YOUR OBJECTIVE
Copy out all the entries below, word for word.

Collected data entries
------------------------------
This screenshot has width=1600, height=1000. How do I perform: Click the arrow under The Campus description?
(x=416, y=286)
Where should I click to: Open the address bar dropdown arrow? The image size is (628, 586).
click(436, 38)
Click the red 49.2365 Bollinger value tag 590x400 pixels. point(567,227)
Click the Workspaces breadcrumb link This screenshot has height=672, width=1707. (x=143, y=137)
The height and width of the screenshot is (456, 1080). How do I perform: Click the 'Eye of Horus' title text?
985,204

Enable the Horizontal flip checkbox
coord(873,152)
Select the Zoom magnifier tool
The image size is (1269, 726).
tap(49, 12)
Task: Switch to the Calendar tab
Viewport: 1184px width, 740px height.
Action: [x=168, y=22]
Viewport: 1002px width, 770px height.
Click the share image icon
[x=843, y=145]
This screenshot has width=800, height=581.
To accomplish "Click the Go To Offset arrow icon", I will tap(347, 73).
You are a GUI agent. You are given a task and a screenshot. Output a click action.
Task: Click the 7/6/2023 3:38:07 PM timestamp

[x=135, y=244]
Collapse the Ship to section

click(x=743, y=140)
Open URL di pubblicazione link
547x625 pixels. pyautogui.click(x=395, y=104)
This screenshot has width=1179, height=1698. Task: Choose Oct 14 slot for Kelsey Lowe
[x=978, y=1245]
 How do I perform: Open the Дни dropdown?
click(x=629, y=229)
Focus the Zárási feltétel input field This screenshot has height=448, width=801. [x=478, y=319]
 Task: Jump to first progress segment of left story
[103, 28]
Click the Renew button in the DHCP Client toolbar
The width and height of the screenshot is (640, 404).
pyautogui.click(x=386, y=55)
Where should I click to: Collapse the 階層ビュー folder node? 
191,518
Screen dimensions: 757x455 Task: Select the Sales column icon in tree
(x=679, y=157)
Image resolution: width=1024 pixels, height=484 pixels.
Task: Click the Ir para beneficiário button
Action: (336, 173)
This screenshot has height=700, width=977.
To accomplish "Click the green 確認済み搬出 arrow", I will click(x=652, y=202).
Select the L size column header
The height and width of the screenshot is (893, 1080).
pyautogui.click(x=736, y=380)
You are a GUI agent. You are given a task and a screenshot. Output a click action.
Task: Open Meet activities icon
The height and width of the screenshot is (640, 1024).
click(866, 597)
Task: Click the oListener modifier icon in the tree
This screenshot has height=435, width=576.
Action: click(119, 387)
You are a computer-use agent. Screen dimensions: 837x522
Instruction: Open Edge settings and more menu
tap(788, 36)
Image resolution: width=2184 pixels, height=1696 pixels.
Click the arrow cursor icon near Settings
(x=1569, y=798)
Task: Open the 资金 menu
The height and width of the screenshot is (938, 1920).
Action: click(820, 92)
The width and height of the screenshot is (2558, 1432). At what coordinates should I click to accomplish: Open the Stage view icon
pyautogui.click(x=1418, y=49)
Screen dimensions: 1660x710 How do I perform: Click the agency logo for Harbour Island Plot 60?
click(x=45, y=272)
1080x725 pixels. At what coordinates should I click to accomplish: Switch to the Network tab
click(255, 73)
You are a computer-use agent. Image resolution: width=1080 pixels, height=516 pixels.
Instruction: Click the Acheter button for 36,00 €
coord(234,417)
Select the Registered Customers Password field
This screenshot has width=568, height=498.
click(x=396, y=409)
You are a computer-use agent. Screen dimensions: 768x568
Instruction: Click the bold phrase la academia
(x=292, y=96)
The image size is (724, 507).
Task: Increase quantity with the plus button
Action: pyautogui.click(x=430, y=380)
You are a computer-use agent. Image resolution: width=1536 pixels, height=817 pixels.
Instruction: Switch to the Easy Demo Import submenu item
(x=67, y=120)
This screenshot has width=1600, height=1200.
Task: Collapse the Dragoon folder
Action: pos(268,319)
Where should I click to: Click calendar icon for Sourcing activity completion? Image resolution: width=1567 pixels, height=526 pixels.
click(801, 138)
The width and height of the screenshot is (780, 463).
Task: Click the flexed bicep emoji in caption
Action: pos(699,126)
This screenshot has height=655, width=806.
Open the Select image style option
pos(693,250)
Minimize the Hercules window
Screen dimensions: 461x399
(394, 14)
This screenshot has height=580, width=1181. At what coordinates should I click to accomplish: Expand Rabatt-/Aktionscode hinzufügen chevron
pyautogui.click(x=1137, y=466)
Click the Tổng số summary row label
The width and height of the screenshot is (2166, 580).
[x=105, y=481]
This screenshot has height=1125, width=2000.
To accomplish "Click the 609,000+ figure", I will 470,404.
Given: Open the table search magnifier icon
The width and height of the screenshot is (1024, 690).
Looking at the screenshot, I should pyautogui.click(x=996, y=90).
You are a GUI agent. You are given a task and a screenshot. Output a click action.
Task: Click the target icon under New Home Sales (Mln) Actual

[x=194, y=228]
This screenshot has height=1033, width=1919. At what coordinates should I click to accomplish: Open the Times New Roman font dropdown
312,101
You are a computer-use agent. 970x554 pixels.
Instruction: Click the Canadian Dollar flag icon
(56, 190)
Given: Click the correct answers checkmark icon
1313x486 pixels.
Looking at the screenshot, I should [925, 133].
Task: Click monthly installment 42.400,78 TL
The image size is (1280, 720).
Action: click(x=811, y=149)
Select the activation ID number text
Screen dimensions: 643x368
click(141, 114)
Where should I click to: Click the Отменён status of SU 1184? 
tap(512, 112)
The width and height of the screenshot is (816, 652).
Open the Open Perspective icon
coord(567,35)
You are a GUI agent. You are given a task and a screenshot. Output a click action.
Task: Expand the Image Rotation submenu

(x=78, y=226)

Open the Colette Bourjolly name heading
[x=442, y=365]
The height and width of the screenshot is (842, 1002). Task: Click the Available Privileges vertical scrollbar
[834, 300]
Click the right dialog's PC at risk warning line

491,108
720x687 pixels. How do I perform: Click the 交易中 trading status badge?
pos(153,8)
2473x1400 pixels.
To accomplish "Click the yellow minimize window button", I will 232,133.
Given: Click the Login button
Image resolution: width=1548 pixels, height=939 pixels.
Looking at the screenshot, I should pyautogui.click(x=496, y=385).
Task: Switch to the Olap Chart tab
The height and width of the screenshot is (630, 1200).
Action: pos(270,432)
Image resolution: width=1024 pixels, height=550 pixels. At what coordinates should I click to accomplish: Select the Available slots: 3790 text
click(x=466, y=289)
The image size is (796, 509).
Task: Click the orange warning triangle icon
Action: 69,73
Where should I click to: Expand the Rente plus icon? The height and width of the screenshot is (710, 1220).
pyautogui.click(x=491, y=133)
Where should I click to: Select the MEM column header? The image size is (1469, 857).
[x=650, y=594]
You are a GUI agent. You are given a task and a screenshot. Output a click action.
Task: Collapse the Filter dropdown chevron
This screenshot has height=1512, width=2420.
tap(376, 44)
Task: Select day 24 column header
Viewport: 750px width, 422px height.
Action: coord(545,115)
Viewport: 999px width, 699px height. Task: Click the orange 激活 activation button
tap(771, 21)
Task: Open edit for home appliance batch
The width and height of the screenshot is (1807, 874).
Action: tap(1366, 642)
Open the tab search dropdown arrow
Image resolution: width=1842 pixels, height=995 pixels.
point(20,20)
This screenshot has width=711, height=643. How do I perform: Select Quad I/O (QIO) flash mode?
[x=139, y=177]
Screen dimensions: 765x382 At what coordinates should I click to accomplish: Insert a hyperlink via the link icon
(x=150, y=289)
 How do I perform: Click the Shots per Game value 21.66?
------------------------------
RESULT OF THIS EXERCISE
This screenshot has width=1600, height=1000. How do I perform: Click the arrow under The Campus description?
(x=416, y=286)
Where should I click to: Open the address bar dropdown arrow? The image size is (628, 586).
click(436, 38)
Click the red 49.2365 Bollinger value tag 590x400 pixels. point(567,227)
Click the Workspaces breadcrumb link This screenshot has height=672, width=1707. (x=143, y=137)
The height and width of the screenshot is (456, 1080). How do I perform: Click the 'Eye of Horus' title text?
985,204

Enable the Horizontal flip checkbox
coord(873,152)
Select the Zoom magnifier tool
The image size is (1269, 726).
tap(49, 12)
Task: Switch to the Calendar tab
Viewport: 1184px width, 740px height.
Action: [x=168, y=22]
Viewport: 1002px width, 770px height.
Click the share image icon
[x=843, y=145]
This screenshot has width=800, height=581.
To accomplish "Click the Go To Offset arrow icon", I will tap(347, 73).
You are a GUI agent. You are given a task and a screenshot. Output a click action.
Task: Click the 7/6/2023 3:38:07 PM timestamp

[x=135, y=244]
Collapse the Ship to section

click(x=743, y=140)
Open URL di pubblicazione link
547x625 pixels. pyautogui.click(x=395, y=104)
This screenshot has width=1179, height=1698. Task: Choose Oct 14 slot for Kelsey Lowe
[x=978, y=1245]
 How do I perform: Open the Дни dropdown?
click(x=629, y=229)
Focus the Zárási feltétel input field This screenshot has height=448, width=801. [x=478, y=319]
 Task: Jump to first progress segment of left story
[103, 28]
Click the Renew button in the DHCP Client toolbar
The width and height of the screenshot is (640, 404).
pyautogui.click(x=386, y=55)
Where should I click to: Collapse the 階層ビュー folder node? 
191,518
Screen dimensions: 757x455 Task: Select the Sales column icon in tree
(x=679, y=157)
Image resolution: width=1024 pixels, height=484 pixels.
Task: Click the Ir para beneficiário button
Action: (336, 173)
This screenshot has height=700, width=977.
To accomplish "Click the green 確認済み搬出 arrow", I will click(x=652, y=202).
Select the L size column header
The height and width of the screenshot is (893, 1080).
pyautogui.click(x=736, y=380)
You are a GUI agent. You are given a task and a screenshot. Output a click action.
Task: Open Meet activities icon
The height and width of the screenshot is (640, 1024).
click(866, 597)
Task: Click the oListener modifier icon in the tree
This screenshot has height=435, width=576.
Action: click(119, 387)
You are a computer-use agent. Screen dimensions: 837x522
Instruction: Open Edge settings and more menu
tap(788, 36)
Image resolution: width=2184 pixels, height=1696 pixels.
Click the arrow cursor icon near Settings
(x=1569, y=798)
Task: Open the 资金 menu
The height and width of the screenshot is (938, 1920).
Action: click(820, 92)
The width and height of the screenshot is (2558, 1432). At what coordinates should I click to accomplish: Open the Stage view icon
pyautogui.click(x=1418, y=49)
Screen dimensions: 1660x710 How do I perform: Click the agency logo for Harbour Island Plot 60?
click(x=45, y=272)
1080x725 pixels. At what coordinates should I click to accomplish: Switch to the Network tab
click(255, 73)
You are a computer-use agent. Image resolution: width=1080 pixels, height=516 pixels.
Instruction: Click the Acheter button for 36,00 €
coord(234,417)
Select the Registered Customers Password field
This screenshot has width=568, height=498.
click(x=396, y=409)
You are a computer-use agent. Screen dimensions: 768x568
Instruction: Click the bold phrase la academia
(x=292, y=96)
The image size is (724, 507).
Task: Increase quantity with the plus button
Action: pyautogui.click(x=430, y=380)
You are a computer-use agent. Image resolution: width=1536 pixels, height=817 pixels.
Instruction: Switch to the Easy Demo Import submenu item
(x=67, y=120)
This screenshot has width=1600, height=1200.
Task: Collapse the Dragoon folder
Action: pos(268,319)
Where should I click to: Click calendar icon for Sourcing activity completion? Image resolution: width=1567 pixels, height=526 pixels.
click(801, 138)
The width and height of the screenshot is (780, 463).
Task: Click the flexed bicep emoji in caption
Action: pos(699,126)
This screenshot has height=655, width=806.
Open the Select image style option
pos(693,250)
Minimize the Hercules window
Screen dimensions: 461x399
(394, 14)
This screenshot has height=580, width=1181. At what coordinates should I click to accomplish: Expand Rabatt-/Aktionscode hinzufügen chevron
pyautogui.click(x=1137, y=466)
Click the Tổng số summary row label
The width and height of the screenshot is (2166, 580).
[x=105, y=481]
This screenshot has height=1125, width=2000.
To accomplish "Click the 609,000+ figure", I will 470,404.
Given: Open the table search magnifier icon
The width and height of the screenshot is (1024, 690).
Looking at the screenshot, I should pyautogui.click(x=996, y=90).
You are a GUI agent. You are given a task and a screenshot. Output a click action.
Task: Click the target icon under New Home Sales (Mln) Actual

[x=194, y=228]
This screenshot has height=1033, width=1919. At what coordinates should I click to accomplish: Open the Times New Roman font dropdown
312,101
You are a computer-use agent. 970x554 pixels.
Instruction: Click the Canadian Dollar flag icon
(56, 190)
Given: Click the correct answers checkmark icon
1313x486 pixels.
Looking at the screenshot, I should [925, 133].
Task: Click monthly installment 42.400,78 TL
The image size is (1280, 720).
Action: click(x=811, y=149)
Select the activation ID number text
Screen dimensions: 643x368
click(141, 114)
Where should I click to: Click the Отменён status of SU 1184? 
tap(512, 112)
The width and height of the screenshot is (816, 652).
Open the Open Perspective icon
coord(567,35)
You are a GUI agent. You are given a task and a screenshot. Output a click action.
Task: Expand the Image Rotation submenu

(x=78, y=226)

Open the Colette Bourjolly name heading
[x=442, y=365]
The height and width of the screenshot is (842, 1002). Task: Click the Available Privileges vertical scrollbar
[834, 300]
Click the right dialog's PC at risk warning line

491,108
720x687 pixels. How do I perform: Click the 交易中 trading status badge?
pos(153,8)
2473x1400 pixels.
To accomplish "Click the yellow minimize window button", I will 232,133.
Given: Click the Login button
Image resolution: width=1548 pixels, height=939 pixels.
Looking at the screenshot, I should pyautogui.click(x=496, y=385).
Task: Switch to the Olap Chart tab
The height and width of the screenshot is (630, 1200).
Action: pos(270,432)
Image resolution: width=1024 pixels, height=550 pixels. At what coordinates should I click to accomplish: Select the Available slots: 3790 text
click(x=466, y=289)
The image size is (796, 509).
Task: Click the orange warning triangle icon
Action: 69,73
Where should I click to: Expand the Rente plus icon? The height and width of the screenshot is (710, 1220).
pyautogui.click(x=491, y=133)
Where should I click to: Select the MEM column header? The image size is (1469, 857).
[x=650, y=594]
You are a GUI agent. You are given a task and a screenshot. Output a click action.
Task: Collapse the Filter dropdown chevron
This screenshot has height=1512, width=2420.
tap(376, 44)
Task: Select day 24 column header
Viewport: 750px width, 422px height.
Action: coord(545,115)
Viewport: 999px width, 699px height. Task: Click the orange 激活 activation button
tap(771, 21)
Task: Open edit for home appliance batch
The width and height of the screenshot is (1807, 874).
Action: tap(1366, 642)
Open the tab search dropdown arrow
Image resolution: width=1842 pixels, height=995 pixels.
point(20,20)
This screenshot has width=711, height=643. How do I perform: Select Quad I/O (QIO) flash mode?
[x=139, y=177]
Screen dimensions: 765x382 At what coordinates should I click to accomplish: Insert a hyperlink via the link icon
(x=150, y=289)
 How do I perform: Click the Shots per Game value 21.66?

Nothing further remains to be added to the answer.